Every entry in the listing below is to be output unchanged.

*Data excerpts*.
━━━━━━━━━━━━━━━━━━━━

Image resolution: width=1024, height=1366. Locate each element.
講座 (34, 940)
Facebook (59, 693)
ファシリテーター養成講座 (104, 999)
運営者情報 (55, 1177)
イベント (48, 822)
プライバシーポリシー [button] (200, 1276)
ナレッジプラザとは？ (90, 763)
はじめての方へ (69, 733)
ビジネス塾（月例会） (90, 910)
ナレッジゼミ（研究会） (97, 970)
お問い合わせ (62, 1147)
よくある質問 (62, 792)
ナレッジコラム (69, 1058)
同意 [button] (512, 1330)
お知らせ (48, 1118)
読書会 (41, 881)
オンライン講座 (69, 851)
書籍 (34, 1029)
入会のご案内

━━━━━━━━━━━━━━━━━━━━

*Written solution*.
Image resolution: width=1024, height=1366. Locate each element.
講座 (34, 940)
Facebook (59, 693)
ファシリテーター養成講座 (104, 999)
運営者情報 (55, 1177)
イベント (48, 822)
プライバシーポリシー [button] (200, 1276)
ナレッジプラザとは？ (90, 763)
はじめての方へ (69, 733)
ビジネス塾（月例会） (90, 910)
ナレッジゼミ（研究会） (97, 970)
お問い合わせ (62, 1147)
よくある質問 (62, 792)
ナレッジコラム (69, 1058)
同意 [button] (512, 1330)
お知らせ (48, 1118)
読書会 (41, 881)
オンライン講座 (69, 851)
書籍 (34, 1029)
入会のご案内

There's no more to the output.